• TO DO: The answer must consist solely of the line that contains "Task: Select the bright" and all subsequent lines of the data, each reproduced exactly.

• Dataset excerpts:

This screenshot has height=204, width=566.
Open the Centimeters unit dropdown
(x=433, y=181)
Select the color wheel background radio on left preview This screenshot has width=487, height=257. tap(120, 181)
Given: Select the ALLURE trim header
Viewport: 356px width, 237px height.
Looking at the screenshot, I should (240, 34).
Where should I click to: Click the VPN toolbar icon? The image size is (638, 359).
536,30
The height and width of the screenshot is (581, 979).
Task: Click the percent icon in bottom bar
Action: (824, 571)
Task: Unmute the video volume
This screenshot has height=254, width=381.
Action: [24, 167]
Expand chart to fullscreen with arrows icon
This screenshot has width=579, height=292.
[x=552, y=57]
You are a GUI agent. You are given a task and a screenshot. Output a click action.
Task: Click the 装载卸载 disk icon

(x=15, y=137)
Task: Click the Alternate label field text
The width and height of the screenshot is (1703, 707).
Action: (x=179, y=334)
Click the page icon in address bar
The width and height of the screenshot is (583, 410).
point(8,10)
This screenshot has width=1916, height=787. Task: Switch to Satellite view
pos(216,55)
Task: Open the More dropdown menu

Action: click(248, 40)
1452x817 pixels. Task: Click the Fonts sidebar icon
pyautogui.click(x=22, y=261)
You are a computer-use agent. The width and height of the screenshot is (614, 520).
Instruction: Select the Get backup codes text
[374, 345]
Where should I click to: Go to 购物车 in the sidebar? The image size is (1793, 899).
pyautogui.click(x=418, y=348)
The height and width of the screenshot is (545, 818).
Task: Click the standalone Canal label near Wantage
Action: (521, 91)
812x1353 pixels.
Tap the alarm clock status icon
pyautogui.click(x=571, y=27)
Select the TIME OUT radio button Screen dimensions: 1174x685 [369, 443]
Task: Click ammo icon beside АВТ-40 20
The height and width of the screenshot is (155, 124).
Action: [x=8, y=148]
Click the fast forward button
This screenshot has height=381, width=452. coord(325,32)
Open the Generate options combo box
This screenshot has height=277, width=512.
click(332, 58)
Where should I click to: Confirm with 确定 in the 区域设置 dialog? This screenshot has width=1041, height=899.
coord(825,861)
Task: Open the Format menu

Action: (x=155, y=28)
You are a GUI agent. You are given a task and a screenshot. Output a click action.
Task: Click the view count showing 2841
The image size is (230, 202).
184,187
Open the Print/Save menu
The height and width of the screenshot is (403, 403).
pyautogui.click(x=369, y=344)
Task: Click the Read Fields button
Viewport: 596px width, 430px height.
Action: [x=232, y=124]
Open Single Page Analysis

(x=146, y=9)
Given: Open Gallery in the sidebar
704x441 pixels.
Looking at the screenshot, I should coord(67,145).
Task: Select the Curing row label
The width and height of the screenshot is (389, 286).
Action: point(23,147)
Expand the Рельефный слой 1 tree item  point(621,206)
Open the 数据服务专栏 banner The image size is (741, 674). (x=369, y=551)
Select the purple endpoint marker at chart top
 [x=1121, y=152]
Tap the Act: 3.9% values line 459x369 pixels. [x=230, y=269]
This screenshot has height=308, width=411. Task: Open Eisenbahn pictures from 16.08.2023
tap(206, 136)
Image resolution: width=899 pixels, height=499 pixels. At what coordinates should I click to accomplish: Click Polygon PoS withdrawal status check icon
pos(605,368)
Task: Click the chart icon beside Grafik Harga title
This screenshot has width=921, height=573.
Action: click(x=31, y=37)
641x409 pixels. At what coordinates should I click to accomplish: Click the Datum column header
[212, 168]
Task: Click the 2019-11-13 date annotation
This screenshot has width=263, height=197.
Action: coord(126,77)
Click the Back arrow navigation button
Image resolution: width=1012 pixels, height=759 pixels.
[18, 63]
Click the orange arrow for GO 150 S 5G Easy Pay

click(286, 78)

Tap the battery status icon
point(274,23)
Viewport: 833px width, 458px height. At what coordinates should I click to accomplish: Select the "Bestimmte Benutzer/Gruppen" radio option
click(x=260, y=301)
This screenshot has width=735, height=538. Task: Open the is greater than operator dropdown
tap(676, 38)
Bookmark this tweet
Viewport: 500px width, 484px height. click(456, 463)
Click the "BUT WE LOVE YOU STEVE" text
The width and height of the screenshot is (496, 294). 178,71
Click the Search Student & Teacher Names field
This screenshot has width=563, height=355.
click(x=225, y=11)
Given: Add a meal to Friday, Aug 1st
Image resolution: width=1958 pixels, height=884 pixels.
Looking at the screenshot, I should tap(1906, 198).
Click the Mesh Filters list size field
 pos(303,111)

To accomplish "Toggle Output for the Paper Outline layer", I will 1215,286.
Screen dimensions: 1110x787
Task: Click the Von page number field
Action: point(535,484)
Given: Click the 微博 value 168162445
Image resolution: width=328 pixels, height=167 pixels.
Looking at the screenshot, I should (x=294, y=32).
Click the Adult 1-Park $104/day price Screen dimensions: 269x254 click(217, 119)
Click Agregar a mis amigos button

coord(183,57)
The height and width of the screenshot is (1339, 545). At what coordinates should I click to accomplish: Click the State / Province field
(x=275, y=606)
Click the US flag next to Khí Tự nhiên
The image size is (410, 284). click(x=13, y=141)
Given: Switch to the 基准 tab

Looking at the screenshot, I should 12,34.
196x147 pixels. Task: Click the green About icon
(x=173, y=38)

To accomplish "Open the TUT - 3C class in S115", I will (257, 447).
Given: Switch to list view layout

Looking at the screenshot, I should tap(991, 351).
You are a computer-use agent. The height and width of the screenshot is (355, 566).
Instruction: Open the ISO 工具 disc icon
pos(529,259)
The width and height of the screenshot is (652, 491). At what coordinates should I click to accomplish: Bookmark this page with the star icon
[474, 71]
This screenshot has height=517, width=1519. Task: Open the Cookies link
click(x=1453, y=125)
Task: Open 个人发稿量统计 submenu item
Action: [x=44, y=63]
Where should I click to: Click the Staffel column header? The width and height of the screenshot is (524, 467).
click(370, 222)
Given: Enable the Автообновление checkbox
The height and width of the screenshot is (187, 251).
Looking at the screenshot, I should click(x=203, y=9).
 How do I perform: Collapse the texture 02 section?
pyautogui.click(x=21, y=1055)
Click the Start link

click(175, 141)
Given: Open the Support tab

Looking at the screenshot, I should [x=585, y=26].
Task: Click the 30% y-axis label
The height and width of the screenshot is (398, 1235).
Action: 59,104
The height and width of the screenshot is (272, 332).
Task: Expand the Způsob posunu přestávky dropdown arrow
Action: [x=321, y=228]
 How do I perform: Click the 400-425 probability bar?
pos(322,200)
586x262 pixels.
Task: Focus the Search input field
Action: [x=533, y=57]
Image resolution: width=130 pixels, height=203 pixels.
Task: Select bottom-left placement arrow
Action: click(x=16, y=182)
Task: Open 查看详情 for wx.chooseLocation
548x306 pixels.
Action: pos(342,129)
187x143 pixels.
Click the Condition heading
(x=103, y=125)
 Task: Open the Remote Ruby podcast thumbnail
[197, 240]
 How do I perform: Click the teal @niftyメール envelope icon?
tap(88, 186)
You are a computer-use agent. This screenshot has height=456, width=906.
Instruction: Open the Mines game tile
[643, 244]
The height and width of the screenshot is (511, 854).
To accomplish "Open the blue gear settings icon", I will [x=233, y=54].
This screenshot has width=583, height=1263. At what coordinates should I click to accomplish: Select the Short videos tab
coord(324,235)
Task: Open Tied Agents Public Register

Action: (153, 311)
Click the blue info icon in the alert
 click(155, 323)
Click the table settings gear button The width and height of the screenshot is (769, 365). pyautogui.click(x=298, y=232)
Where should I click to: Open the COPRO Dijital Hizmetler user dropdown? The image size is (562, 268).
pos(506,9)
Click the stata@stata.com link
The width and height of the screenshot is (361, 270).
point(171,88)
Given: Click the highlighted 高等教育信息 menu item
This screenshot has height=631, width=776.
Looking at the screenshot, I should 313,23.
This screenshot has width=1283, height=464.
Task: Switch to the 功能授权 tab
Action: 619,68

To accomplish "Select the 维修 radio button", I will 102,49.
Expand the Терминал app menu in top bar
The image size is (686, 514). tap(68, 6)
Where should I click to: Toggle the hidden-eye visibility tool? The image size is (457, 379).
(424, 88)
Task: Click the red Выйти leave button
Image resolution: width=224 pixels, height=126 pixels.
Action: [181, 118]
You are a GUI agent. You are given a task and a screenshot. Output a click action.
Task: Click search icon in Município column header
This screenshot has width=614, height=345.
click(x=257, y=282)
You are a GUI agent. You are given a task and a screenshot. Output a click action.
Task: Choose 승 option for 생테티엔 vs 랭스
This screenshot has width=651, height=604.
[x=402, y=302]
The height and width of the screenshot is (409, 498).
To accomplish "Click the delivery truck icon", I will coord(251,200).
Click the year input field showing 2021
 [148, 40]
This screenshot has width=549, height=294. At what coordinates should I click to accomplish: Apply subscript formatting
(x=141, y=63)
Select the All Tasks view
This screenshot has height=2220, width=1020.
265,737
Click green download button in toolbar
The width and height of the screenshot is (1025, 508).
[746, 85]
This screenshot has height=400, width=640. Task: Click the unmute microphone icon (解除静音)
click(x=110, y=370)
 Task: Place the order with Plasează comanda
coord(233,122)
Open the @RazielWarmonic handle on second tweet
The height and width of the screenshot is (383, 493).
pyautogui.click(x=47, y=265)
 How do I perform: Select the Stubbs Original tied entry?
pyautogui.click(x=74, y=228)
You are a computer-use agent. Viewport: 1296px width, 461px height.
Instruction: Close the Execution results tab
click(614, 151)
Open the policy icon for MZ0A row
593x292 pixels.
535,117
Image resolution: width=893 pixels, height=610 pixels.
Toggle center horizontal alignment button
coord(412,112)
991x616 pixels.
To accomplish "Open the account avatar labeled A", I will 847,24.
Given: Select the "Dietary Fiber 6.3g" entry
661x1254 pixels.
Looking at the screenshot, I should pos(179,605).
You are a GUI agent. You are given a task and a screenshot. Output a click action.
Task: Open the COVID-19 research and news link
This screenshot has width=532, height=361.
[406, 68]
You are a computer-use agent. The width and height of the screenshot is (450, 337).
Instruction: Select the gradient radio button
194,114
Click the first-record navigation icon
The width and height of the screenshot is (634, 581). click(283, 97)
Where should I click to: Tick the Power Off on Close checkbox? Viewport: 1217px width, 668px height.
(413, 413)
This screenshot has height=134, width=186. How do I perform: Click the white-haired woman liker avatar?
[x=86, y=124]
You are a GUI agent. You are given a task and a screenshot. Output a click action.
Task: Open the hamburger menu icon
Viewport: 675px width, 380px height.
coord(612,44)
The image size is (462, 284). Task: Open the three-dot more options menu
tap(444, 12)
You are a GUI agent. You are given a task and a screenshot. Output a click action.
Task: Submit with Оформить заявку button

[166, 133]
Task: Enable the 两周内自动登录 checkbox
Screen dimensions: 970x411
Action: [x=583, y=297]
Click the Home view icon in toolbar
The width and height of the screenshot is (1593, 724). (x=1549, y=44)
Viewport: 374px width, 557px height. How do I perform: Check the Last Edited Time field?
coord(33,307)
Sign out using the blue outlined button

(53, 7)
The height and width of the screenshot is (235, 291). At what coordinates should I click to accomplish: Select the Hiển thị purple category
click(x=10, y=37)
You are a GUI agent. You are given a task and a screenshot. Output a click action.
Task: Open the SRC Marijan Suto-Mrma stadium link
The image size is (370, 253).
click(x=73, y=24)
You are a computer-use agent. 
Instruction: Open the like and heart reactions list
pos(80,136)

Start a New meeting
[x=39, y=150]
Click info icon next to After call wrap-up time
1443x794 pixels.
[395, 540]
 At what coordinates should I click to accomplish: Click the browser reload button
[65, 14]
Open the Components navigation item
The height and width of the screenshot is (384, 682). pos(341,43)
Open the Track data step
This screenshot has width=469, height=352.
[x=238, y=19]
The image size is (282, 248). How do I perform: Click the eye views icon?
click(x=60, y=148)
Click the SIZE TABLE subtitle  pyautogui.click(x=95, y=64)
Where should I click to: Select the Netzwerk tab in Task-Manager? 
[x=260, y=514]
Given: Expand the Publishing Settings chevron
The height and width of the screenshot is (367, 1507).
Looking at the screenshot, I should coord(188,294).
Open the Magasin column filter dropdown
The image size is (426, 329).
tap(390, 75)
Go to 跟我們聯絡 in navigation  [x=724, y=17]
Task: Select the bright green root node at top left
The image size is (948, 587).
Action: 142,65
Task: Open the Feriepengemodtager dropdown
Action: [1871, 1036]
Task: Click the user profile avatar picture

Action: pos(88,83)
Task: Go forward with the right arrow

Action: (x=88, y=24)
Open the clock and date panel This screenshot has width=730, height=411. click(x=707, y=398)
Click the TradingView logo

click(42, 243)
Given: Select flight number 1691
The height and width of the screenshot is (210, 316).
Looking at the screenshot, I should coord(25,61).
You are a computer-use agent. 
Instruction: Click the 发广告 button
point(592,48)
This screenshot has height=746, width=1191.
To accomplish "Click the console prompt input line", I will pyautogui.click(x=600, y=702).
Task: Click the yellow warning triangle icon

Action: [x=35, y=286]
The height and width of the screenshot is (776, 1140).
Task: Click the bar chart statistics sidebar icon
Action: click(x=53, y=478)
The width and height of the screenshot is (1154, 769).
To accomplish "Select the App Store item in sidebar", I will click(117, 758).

• ANSWER BELOW:
Task: Select the bright green root node at top left
The image size is (948, 587).
Action: 142,65
Task: Open the Feriepengemodtager dropdown
Action: [1871, 1036]
Task: Click the user profile avatar picture

Action: pos(88,83)
Task: Go forward with the right arrow

Action: (x=88, y=24)
Open the clock and date panel This screenshot has width=730, height=411. click(x=707, y=398)
Click the TradingView logo

click(42, 243)
Given: Select flight number 1691
The height and width of the screenshot is (210, 316).
Looking at the screenshot, I should coord(25,61).
You are a computer-use agent. 
Instruction: Click the 发广告 button
point(592,48)
This screenshot has height=746, width=1191.
To accomplish "Click the console prompt input line", I will pyautogui.click(x=600, y=702).
Task: Click the yellow warning triangle icon

Action: [x=35, y=286]
The height and width of the screenshot is (776, 1140).
Task: Click the bar chart statistics sidebar icon
Action: click(x=53, y=478)
The width and height of the screenshot is (1154, 769).
To accomplish "Select the App Store item in sidebar", I will click(117, 758).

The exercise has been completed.